:: Document passage ::

Hannah Foster: Brighton's Pioneer Novelist

Few local residents realize that number 10 Academy Hill Road, just outside of Brighton Center, is a major American literary landmark. Time has not been kind to this ancient edifice, which once served as the parsonage of Brighton's First Parish Church. Its facade was long ago converted into a store front.
 
What makes this building so important? Here, in 1797, Hannah Webster Foster, the wife of Brighton's only minister, the Reverend John Foster, wrote a pioneer American novel entitled, The Coquette, or the History of Eliza Wharton.

Not only was The Coquette the first novel ever written by a native-born American woman, but its publication caused a literary sensation.
 
The Coquette was a thinly-veiled account (employing fictitious names) of the seduction, betrayal, and eventual death in childbirth of Elizabeth Whitman, daughter of Reverend Elnathon Whitman of Hartford, Connecticut (a distant relative of Reverend John Foster). Her seducer, it was generally believed, was Pierpont Edwards, son of the great evangelical minister Jonathan Edwards, the preacher who spearheaded the religious movement known as the Great Awakening. The high reputation of Pierpont's father, of course, added spice to the Whitman scandal. Then, as now, scandal exerted a powerful attraction upon the reading public.
 
The Coquette was said to have been, next to the Bible, the most popular reading material of early 19th century New England. A recent commentator tells us that it was "one of the two best-selling American novels of the 18th century." By 1840, it had appeared in some thirty editions!

:::

▶ _Directive_
In the passage on Hannah Foster, by 1840 about how many editions of The Coquette had appeared? You won't need the lines that come next.

:: Information provided ::

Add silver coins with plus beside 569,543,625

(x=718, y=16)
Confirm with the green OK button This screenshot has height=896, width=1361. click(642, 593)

:::

▶ _Answer to the task_
Some thirty editions.